Jumhur mufasir menjelaskan bahwa makna fitrah pada QS. ar-Rum : 30 adalah addin hanif (agama yang lurus). Fitrah yang benar akan menyadarkan manusia terhadap perjanjiannya dengan Allah. Perjanjian dan dialog antara hamba dan Khaliq di alam mitsaq (ruh). Hal ini diingatkan Allah melalui firman-Nya: “Dan (ingatlah), ketika Tuhanmu mengeluarkan keturunan anak-anak Adam dari sulbi mereka dan Allah mengambil kesaksian terhadap jiwa mereka (seraya berfirman): “Bukankah Aku ini Tuhanmu?” Mereka menjawab: “Betul (Engkau Tuhan kami), kami menjadi saksi…..” (QS. al-A’raf : 172).

Melalui ayat di atas, ternyata ketika hamba terjaga kesuciannya, ia bisa berdialog dengan Allah Yang Maha Suci. Hanya saja tatkala manusia berwujud ke alam materi, ia mengalami “kelumpuhan”, hati kronis, tuli, bisu, dan buta. Akibatnya, jasad dan ruh mengalami degradasi (keterpurukan) dan selimut kotoran yang menyebabkan tak tersambung dengan Allah SWT (QS. al-Baqarah : 18). Untuk itu, manusia diberi jalan menuju fitrahnya. Jalan tersebut  melalui addin hanif. Rangkaian gerbong addin hanif yang dijalankan secara kaffah melalui rangkaian ibadah vertikal dan adab horizontal yang dididik selama Ramadan.

Tatkala fitrah dimaknai bersih atau suci, maka secara bahasa Idulfitri dimaknai kembali kepada kesucian. Makna ini membentang pada 2 (dua) pilihan, yaitu :

Pertama, Fitrah zahir dan batin. Setelah proses penggemblengan Ramadan selama sebulan, manusia ditempa lahir dan batin untuk fitrah pada kebersihan diri secara totalitas. Melalui puasa, seluruh komponen sel jasmani mengalami proses perbaikan. Proses tersebut secara medis diakui sangat ampuh dalam menata kesehatan jasmani manusia. Di antara pengaruh yang terjadi melalui puasa adalah menurunkan berat badan, jantung, pencernaan, dan lainnya. Altivitas perbaikan kesehatan tersebut terjadi melalui ibadah puasa.

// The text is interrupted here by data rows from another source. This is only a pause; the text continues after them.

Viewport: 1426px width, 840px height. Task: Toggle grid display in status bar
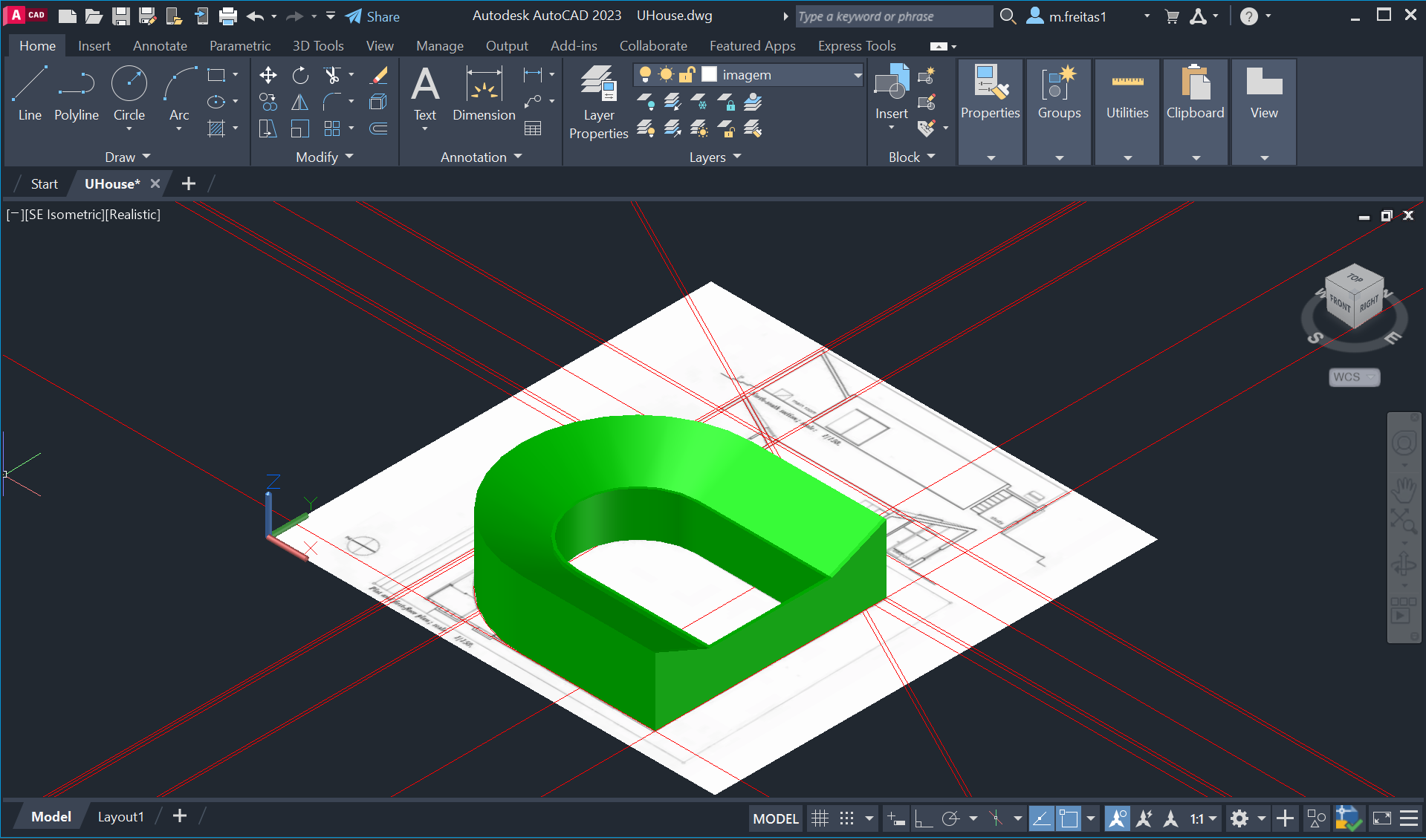click(820, 818)
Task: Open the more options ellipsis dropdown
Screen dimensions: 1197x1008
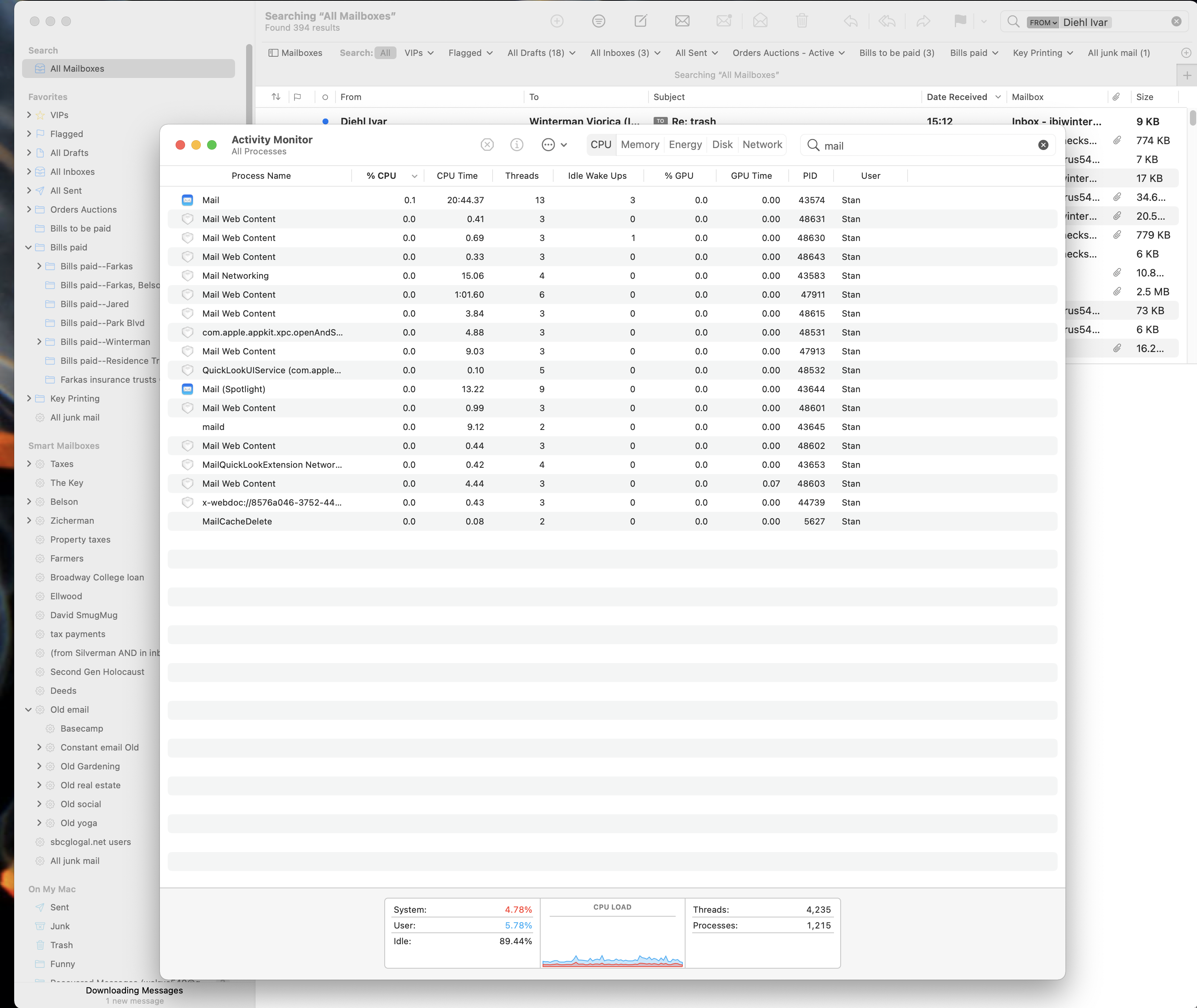Action: click(553, 145)
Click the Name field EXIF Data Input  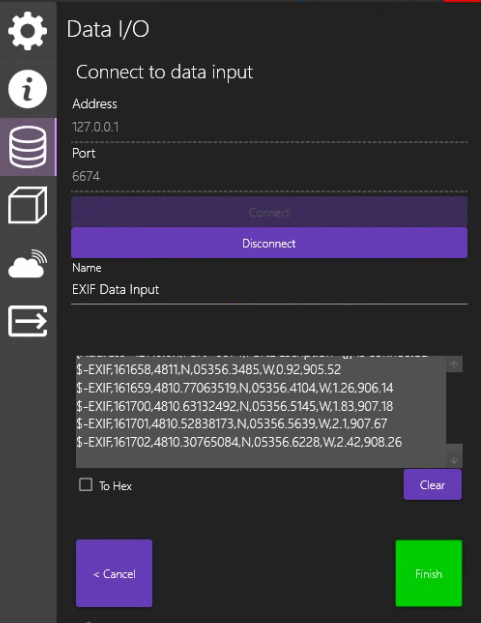[269, 290]
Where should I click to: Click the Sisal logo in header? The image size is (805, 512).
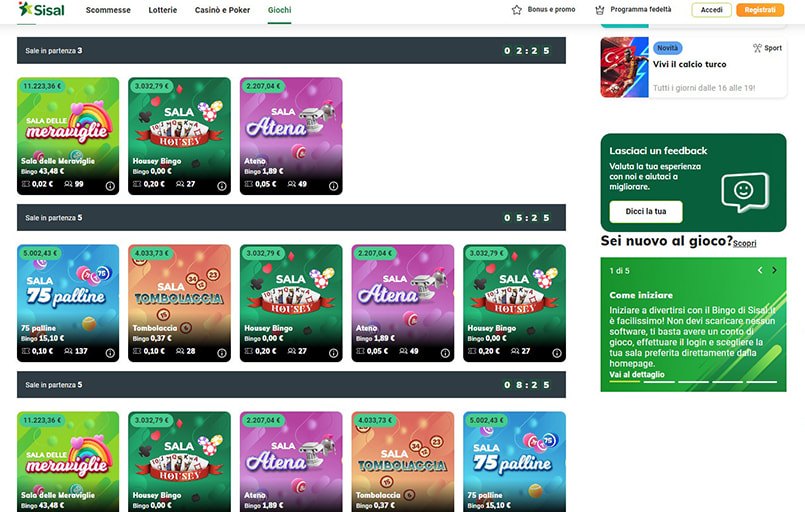41,10
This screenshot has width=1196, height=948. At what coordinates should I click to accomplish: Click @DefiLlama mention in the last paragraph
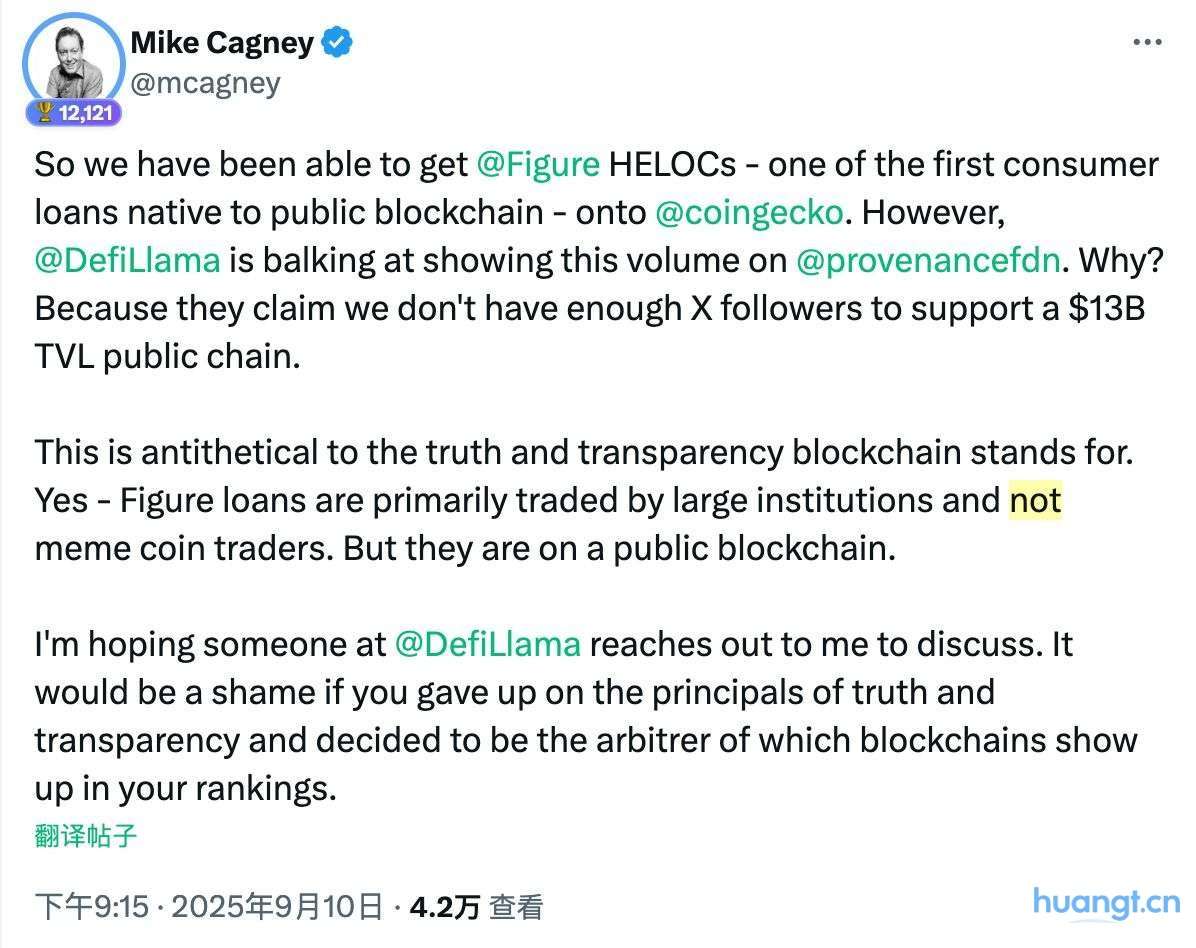[487, 644]
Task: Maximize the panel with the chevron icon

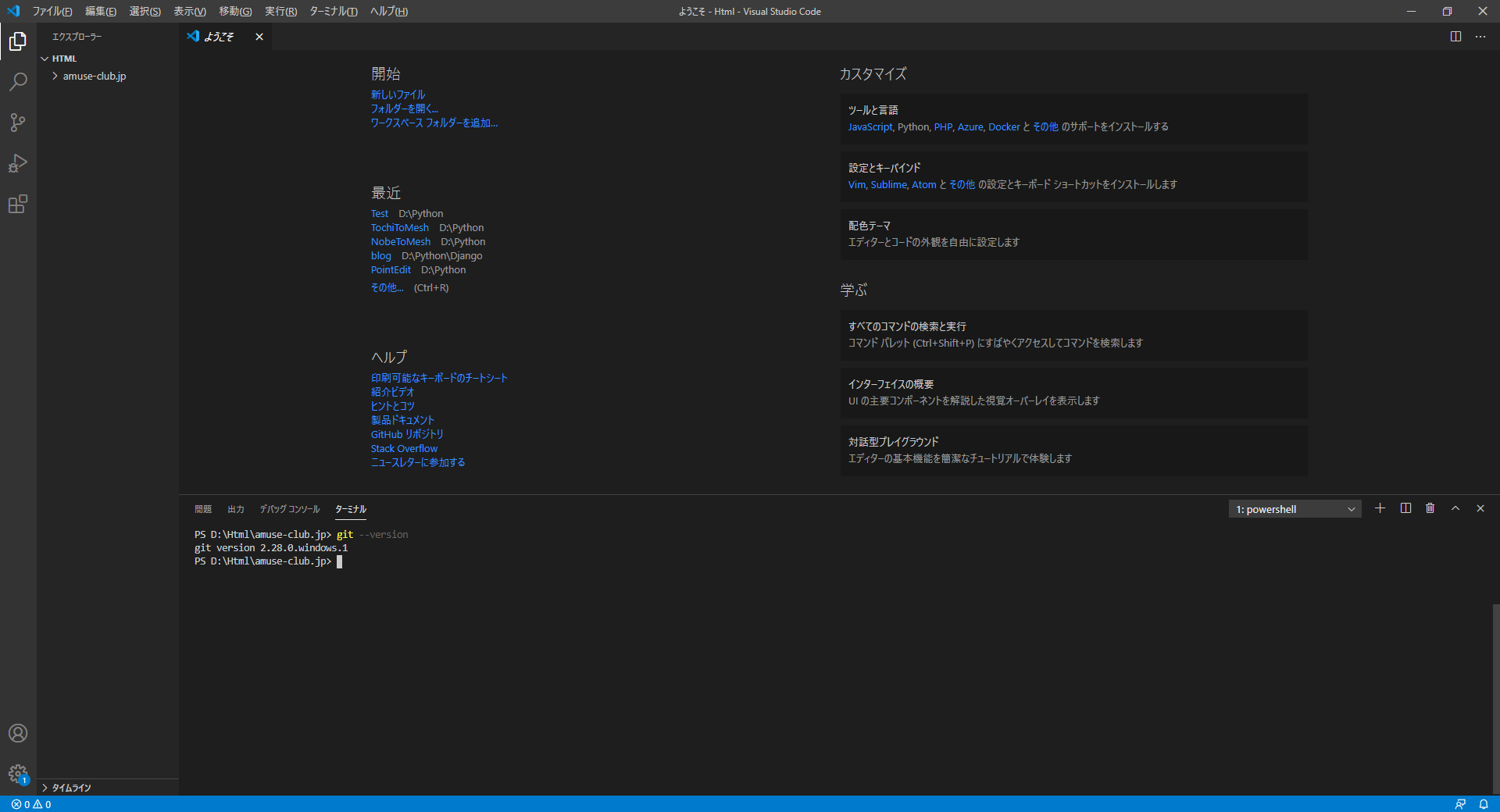Action: [1455, 508]
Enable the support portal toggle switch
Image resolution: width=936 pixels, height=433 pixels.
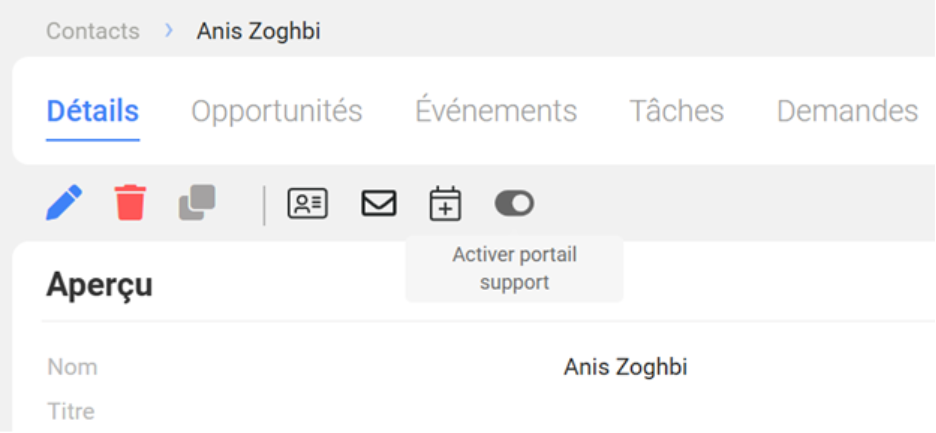pos(514,204)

Demikian pula kesehatan rohani. Melalui puasa selama ramadhan, hamba dilatih untuk berfikir positif dengan banyak membaca Al-Qur’an atau zikir lainnya, menjaga ucapan, peduli dengan sesama (kecerdasan sosial), serta senantiasa bersikap dan perilaku yang terpuji. Sungguh begitu besar manfaat puasa bagi manusia. Untuk itu, wajar bila Rasulullah menjelaskan keutamaan puasa melalui sabdanya: “Berpuasalah kamu niscaya akan sehat” (HR. Thabrani).

Ketika hamba mampu meraih menjadikan Ramadan untuk membersihkan jasmani dan rohaninya, maka ia keluar bak “ulat dari kepompong”. Hadir kupu-kupu yang berwarna indah terbang membawa kedamaian. Demikian halnya hamba yang mampu memberaihkan diri selama Ramadan. Ia akan menemui bulan Syawal bagai seorang anak yang baru lahir, bersih nan suci.

Kedua, Fitrah zahir tanpa batin. Ketika Ramadan hanya sebatas “pelepas kewajiban” atau sebatas uforia tanda beragama, maka puasa Ramadan hanya sebatas aktivitas jasmani. Sekadar rangkaian ibadah menahan lapar dan dahaga. Sebab, batinnya tak mampu dihadirkan menikmati kebersamaan ramadhan. Meski jasmaninya “terkekang” oleh puasa selama Ramadan, tapi hati dan nafsu duniawinya lepas liar tanpa kendali. Wajar bila dibenaknya hanya kapan Lebaran, persiapan menyambut Lebaran, merias diri dengan asesoris mewah gemerlap di Idulfitri, atau kumpulan kemewahan lahiriah lainnya. Namun, semua hanya suci pada dimensi jasmani belaka. Sementara sisi rohaninya tak tersentuh dan dirawat selama Ramadan. “Kesucian” Idulfitri sebatas jasmani, tapi menyisakan rohani yang tetap kotor dan busuk.

Andai Ramadan (panas) tak lagi mampu menempa rohani, mungkin hanya neraka yang mampu mencairkan kebekuan rohaninya. Sebab, Ramadan telah hadir silih berganti, namun penyakit hati yang menerpa `manusia semakin menggila, keserakahan semakin tak terbendung, kata sebatas pemanis untuk menutupi  kebusukan yang ada, janji hanya untuk diingkari, kezaliman dan dendam kesumat selalu menyala tak pernah padam, iri dengki menjadi jati diri, atau untaian sumpah sebatas tumpukan sampah.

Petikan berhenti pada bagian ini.